Available records below:

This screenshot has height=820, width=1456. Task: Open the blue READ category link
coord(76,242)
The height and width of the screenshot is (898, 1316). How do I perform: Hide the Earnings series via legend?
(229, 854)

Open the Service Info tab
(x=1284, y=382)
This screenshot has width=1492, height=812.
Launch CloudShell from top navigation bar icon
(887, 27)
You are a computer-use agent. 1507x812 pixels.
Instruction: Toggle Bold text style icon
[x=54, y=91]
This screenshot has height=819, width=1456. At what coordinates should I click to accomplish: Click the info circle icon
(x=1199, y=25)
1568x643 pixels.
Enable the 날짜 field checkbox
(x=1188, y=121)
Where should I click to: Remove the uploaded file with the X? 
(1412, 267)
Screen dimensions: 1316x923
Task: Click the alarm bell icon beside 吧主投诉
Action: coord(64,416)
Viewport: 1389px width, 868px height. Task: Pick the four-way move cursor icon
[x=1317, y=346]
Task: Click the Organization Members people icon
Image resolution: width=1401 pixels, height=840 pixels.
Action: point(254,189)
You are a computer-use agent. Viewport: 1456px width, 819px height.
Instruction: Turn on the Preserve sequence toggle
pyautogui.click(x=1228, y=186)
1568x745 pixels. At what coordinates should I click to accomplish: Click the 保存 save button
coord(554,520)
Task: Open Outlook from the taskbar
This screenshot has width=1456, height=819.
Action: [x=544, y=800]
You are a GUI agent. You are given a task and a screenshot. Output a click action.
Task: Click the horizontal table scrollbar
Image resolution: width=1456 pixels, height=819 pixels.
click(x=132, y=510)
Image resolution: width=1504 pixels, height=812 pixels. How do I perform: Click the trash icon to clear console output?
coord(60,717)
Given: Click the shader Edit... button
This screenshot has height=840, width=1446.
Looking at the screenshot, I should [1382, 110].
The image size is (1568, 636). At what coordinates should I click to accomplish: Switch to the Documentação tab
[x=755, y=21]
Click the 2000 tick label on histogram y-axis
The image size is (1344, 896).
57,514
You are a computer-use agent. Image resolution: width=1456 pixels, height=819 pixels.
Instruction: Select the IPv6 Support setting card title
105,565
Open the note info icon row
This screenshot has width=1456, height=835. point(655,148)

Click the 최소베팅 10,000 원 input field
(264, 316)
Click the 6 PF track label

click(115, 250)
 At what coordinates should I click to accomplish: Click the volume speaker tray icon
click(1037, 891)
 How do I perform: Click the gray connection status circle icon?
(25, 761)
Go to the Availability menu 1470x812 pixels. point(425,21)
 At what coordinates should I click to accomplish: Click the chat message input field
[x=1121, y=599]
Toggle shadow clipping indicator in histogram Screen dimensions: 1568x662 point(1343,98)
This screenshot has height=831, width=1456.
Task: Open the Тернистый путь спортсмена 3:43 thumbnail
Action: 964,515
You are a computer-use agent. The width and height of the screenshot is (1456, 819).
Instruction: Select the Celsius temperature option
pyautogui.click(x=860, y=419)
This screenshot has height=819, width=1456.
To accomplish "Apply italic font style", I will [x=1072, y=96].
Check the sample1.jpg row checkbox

End of Available records.

### Exercise prompt
Transcribe all of the entries without altering anything.

### Exercise solution
This screenshot has height=820, width=1456. Task: Open the blue READ category link
coord(76,242)
The height and width of the screenshot is (898, 1316). How do I perform: Hide the Earnings series via legend?
(229, 854)

Open the Service Info tab
(x=1284, y=382)
This screenshot has width=1492, height=812.
Launch CloudShell from top navigation bar icon
(887, 27)
You are a computer-use agent. 1507x812 pixels.
Instruction: Toggle Bold text style icon
[x=54, y=91]
This screenshot has height=819, width=1456. At what coordinates should I click to accomplish: Click the info circle icon
(x=1199, y=25)
1568x643 pixels.
Enable the 날짜 field checkbox
(x=1188, y=121)
Where should I click to: Remove the uploaded file with the X? 
(1412, 267)
Screen dimensions: 1316x923
Task: Click the alarm bell icon beside 吧主投诉
Action: coord(64,416)
Viewport: 1389px width, 868px height. Task: Pick the four-way move cursor icon
[x=1317, y=346]
Task: Click the Organization Members people icon
Image resolution: width=1401 pixels, height=840 pixels.
Action: point(254,189)
You are a computer-use agent. Viewport: 1456px width, 819px height.
Instruction: Turn on the Preserve sequence toggle
pyautogui.click(x=1228, y=186)
1568x745 pixels. At what coordinates should I click to accomplish: Click the 保存 save button
coord(554,520)
Task: Open Outlook from the taskbar
This screenshot has width=1456, height=819.
Action: [x=544, y=800]
You are a GUI agent. You are given a task and a screenshot. Output a click action.
Task: Click the horizontal table scrollbar
Image resolution: width=1456 pixels, height=819 pixels.
click(x=132, y=510)
Image resolution: width=1504 pixels, height=812 pixels. How do I perform: Click the trash icon to clear console output?
coord(60,717)
Given: Click the shader Edit... button
This screenshot has height=840, width=1446.
Looking at the screenshot, I should [1382, 110].
The image size is (1568, 636). At what coordinates should I click to accomplish: Switch to the Documentação tab
[x=755, y=21]
Click the 2000 tick label on histogram y-axis
The image size is (1344, 896).
57,514
You are a computer-use agent. Image resolution: width=1456 pixels, height=819 pixels.
Instruction: Select the IPv6 Support setting card title
105,565
Open the note info icon row
This screenshot has width=1456, height=835. point(655,148)

Click the 최소베팅 10,000 원 input field
(264, 316)
Click the 6 PF track label

click(115, 250)
 At what coordinates should I click to accomplish: Click the volume speaker tray icon
click(1037, 891)
 How do I perform: Click the gray connection status circle icon?
(25, 761)
Go to the Availability menu 1470x812 pixels. point(425,21)
 At what coordinates should I click to accomplish: Click the chat message input field
[x=1121, y=599]
Toggle shadow clipping indicator in histogram Screen dimensions: 1568x662 point(1343,98)
This screenshot has height=831, width=1456.
Task: Open the Тернистый путь спортсмена 3:43 thumbnail
Action: 964,515
You are a computer-use agent. The width and height of the screenshot is (1456, 819).
Instruction: Select the Celsius temperature option
pyautogui.click(x=860, y=419)
This screenshot has height=819, width=1456.
To accomplish "Apply italic font style", I will [x=1072, y=96].
Check the sample1.jpg row checkbox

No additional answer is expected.